Imagem: Nielson Salmerón. Licença: CC BY
Reportagem: Mario Gazzola
O Departamento Intersindical de Estatística e Estudos Socioeconômicos (DIEESE) disponibilizou o resultado da Pesquisa Nacional da Cesta Básica de Alimentos referente ao último mês de junho, contendo o custo e variação dos preços nas 27 capitais brasileiras. Florianópolis tem a quarta cesta mais cara do país: R$ 918,42.
A cesta mais cara do Brasil, segundo o órgão, é a de São Paulo: R$ 965,47 para adquirir o mínimo por lei necessário ao sustento de uma pessoa. Aracaju tem a cesta mais barata do país, custando R$ 630,40. A capital com a maior variação mensal foi Boa Vista, com alta de 3,28% - a maior queda foi de -3,97% em João Pessoa.
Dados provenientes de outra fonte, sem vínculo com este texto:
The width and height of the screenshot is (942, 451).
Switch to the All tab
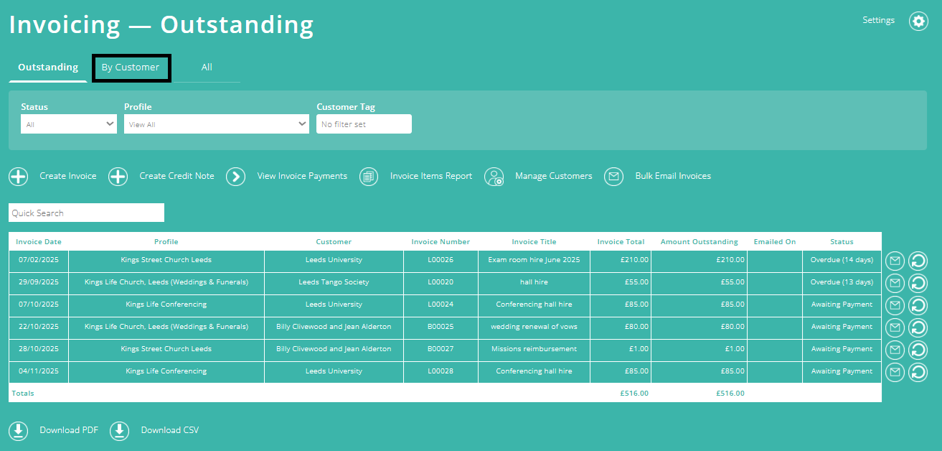tap(207, 67)
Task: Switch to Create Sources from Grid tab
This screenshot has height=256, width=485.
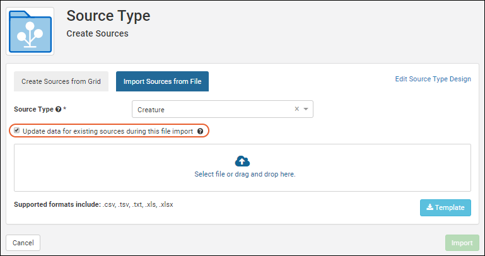Action: point(61,81)
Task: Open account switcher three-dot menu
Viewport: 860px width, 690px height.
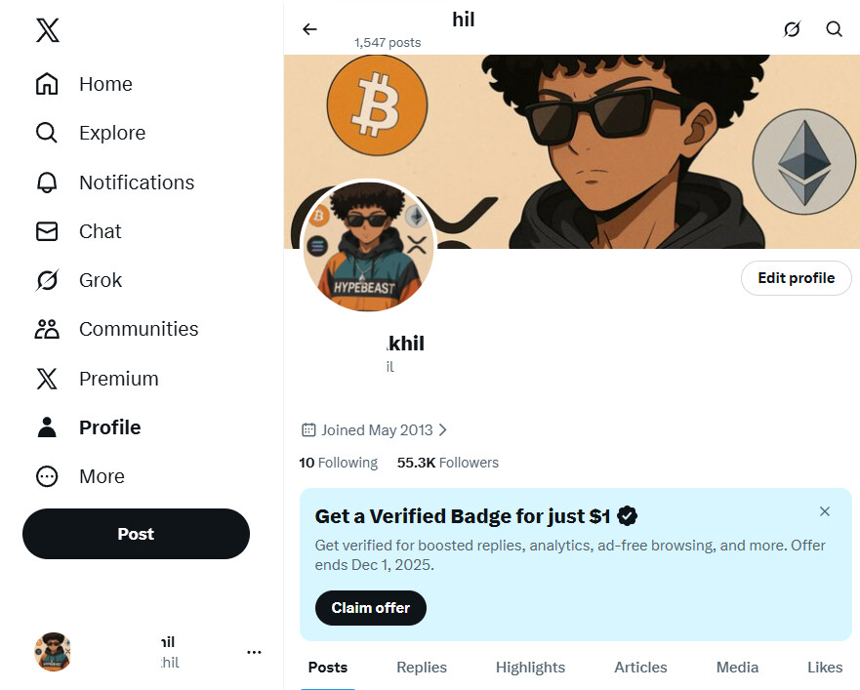Action: click(254, 652)
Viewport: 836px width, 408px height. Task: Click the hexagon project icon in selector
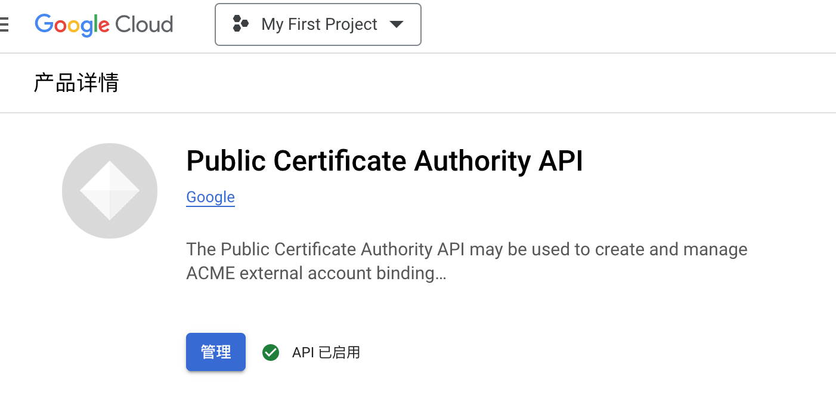tap(240, 24)
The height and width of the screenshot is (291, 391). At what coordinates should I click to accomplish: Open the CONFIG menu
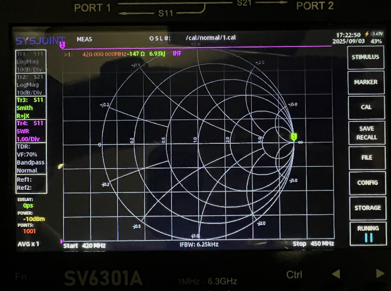[366, 183]
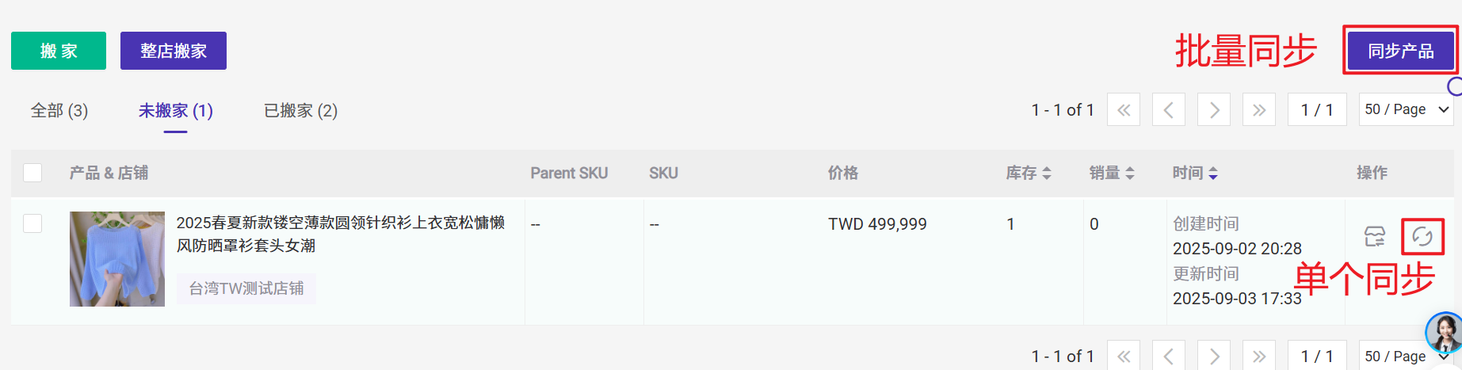The image size is (1462, 370).
Task: Open the customer service avatar chat
Action: (1445, 332)
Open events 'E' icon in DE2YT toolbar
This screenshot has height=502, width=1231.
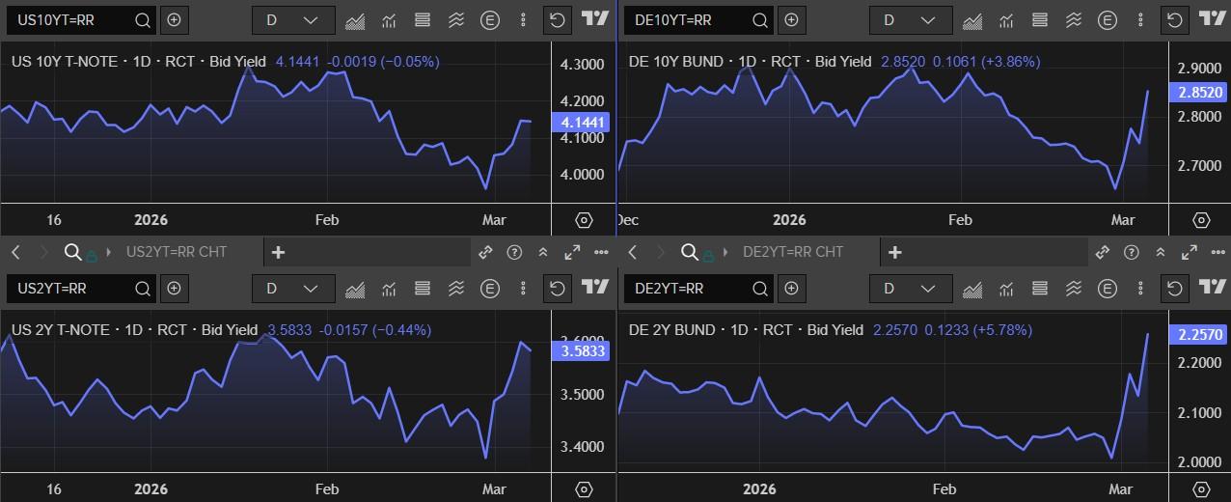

A alta na capital catarinense foi de 0,55% em relação a maio, mas o acumulado de 2026 é de 14,62%. Entre os itens que mais pressionaram o orçamento das famílias está o feijão preto (alta de 9,79%), a carne bovina (subiu 1,79%) e o arroz agulhinha (alta de 1,57%). O estudo mostra ainda o impacto da alimentação básica sobre a remuneração: na capital, o preço compromete 61,25% do salário mínimo líquido, e exige 124h39m de trabalho.
Embora a alta do feijão preto tenha sido considerável de um mês para o outro, o produto não foi o maior "vilão" no acumulado deste ano: do começo de 2026 para cá, o produto aumentou 27,70% - já o tomate ficou 139,22% mais caro e a batata subiu 119,91% no mesmo período. Porém, o café em pó caiu -12,08% e o óleo de soja recuou -9,47%.
O levantamento oficial contempla apenas as capitais brasileiras, mas as diferenças observadas entre as regiões ajudam a ilustrar uma realidade que também se reflete no interior de cada Estado.